▸ **THE INPUT**
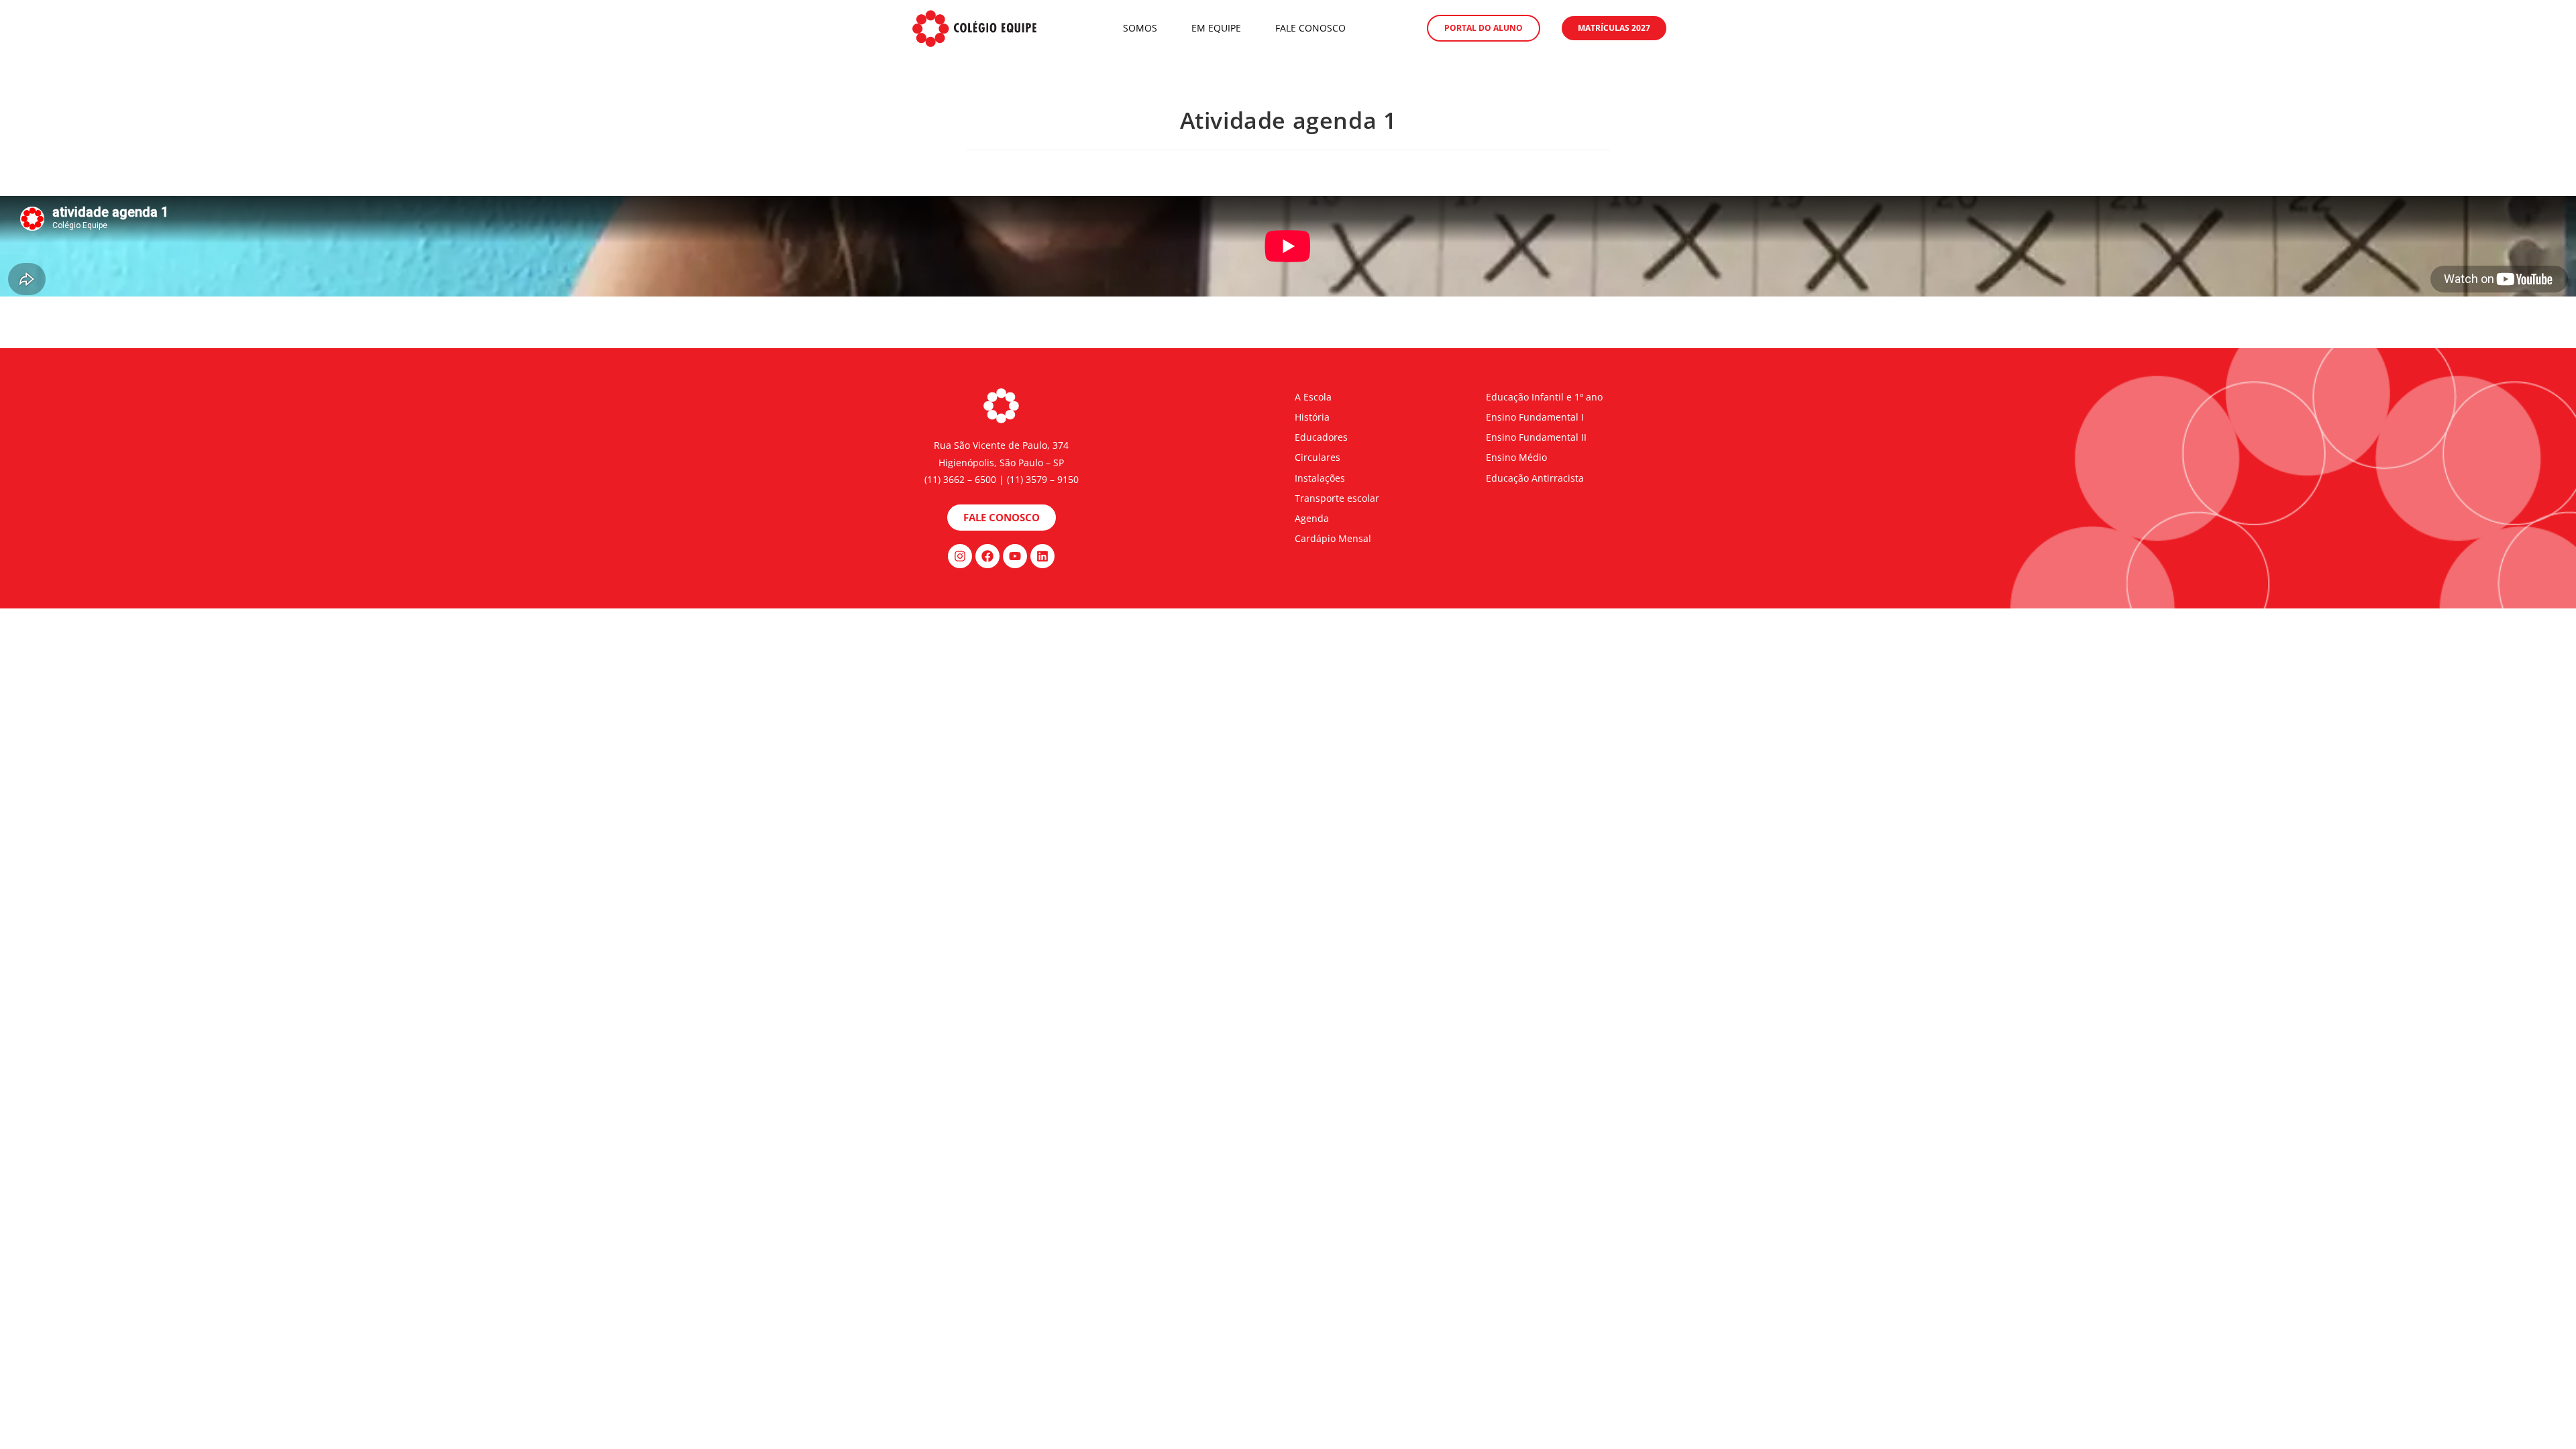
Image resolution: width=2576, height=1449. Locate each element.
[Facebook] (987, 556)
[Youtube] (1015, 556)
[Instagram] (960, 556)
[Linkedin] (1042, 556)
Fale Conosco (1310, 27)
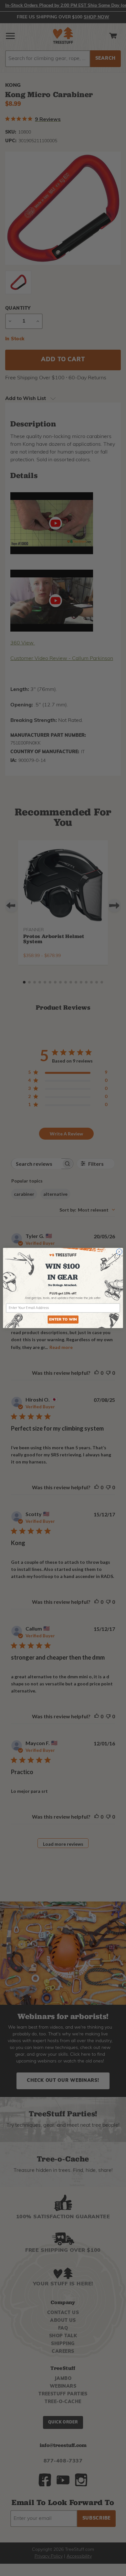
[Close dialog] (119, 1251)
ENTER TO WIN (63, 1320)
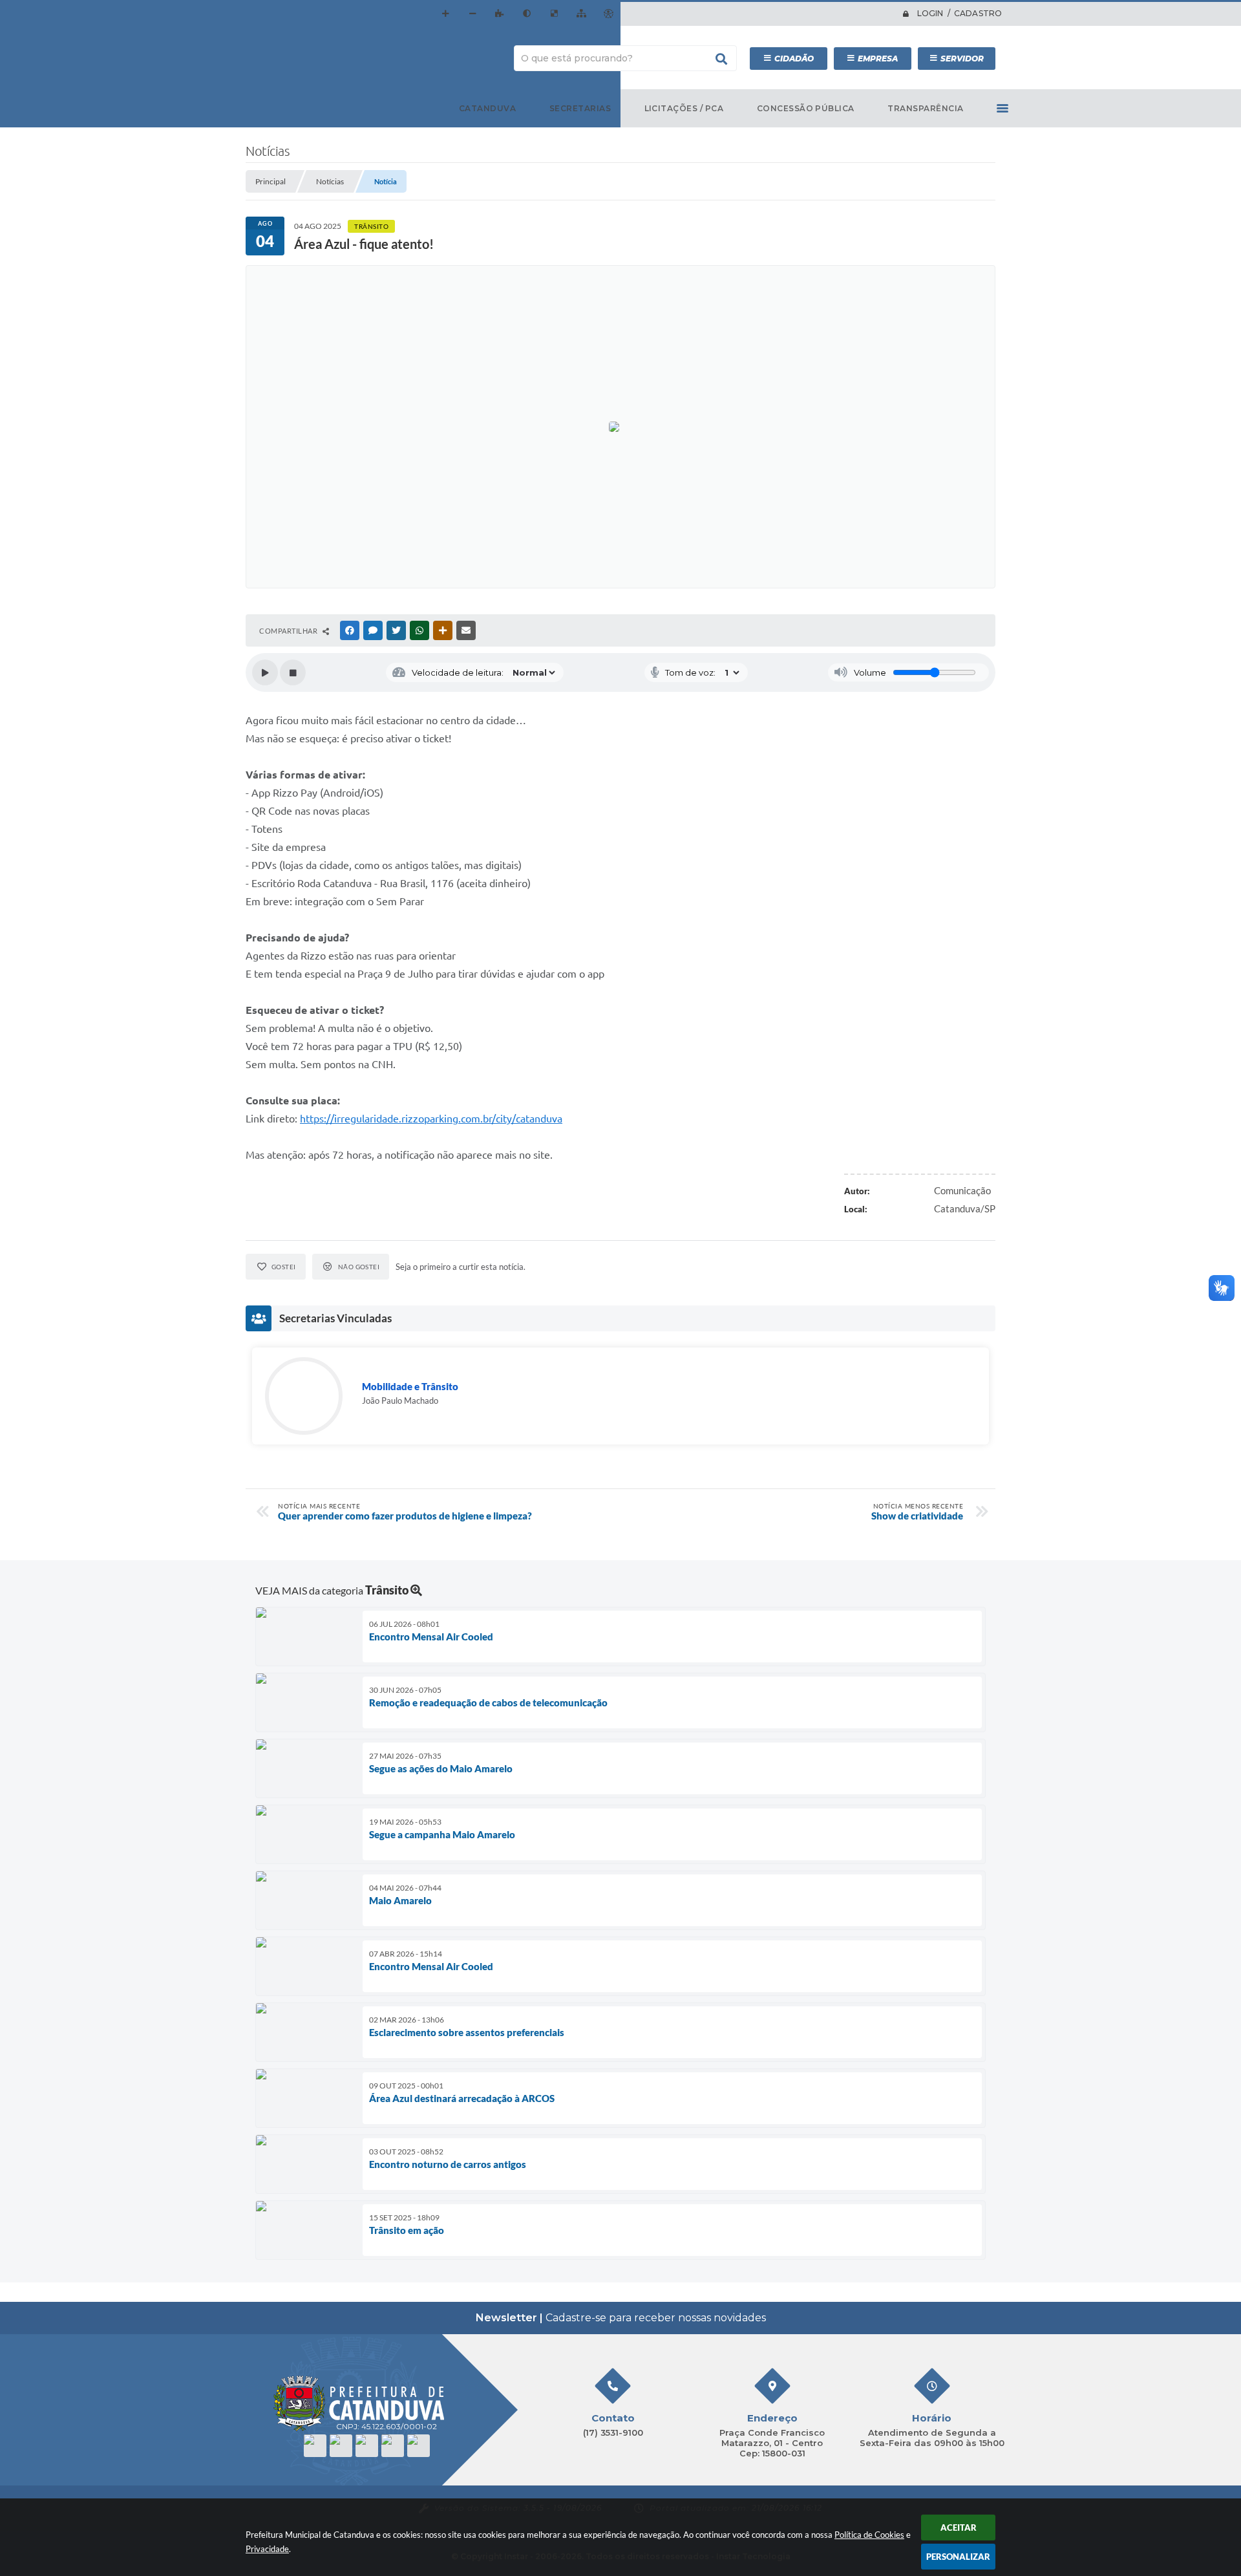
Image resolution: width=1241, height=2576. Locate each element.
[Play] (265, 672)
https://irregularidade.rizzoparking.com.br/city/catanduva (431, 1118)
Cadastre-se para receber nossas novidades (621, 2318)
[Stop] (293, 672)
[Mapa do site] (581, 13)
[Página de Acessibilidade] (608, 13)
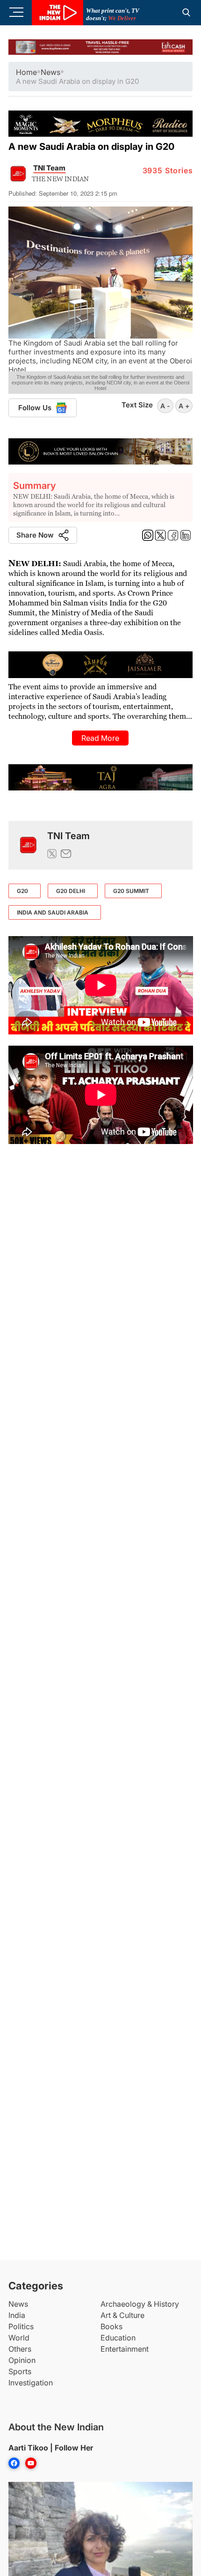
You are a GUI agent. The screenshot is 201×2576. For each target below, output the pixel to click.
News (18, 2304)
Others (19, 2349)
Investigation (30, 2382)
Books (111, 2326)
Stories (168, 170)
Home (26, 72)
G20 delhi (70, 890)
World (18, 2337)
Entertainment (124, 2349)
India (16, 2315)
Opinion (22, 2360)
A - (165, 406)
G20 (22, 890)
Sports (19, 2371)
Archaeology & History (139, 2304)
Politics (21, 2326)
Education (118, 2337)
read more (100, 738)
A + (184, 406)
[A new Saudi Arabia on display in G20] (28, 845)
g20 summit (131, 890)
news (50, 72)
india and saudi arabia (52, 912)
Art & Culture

▸ **INSTRUCTIONS FOR THE TASK**
Gather all lines from the listing above in which "width" occurs.

▸ **OUTPUT FOR THIS TASK**
Image resolution: width=2576, height=1449. Locate each element.
Image resolution: width=1241, height=2576. Locate each element.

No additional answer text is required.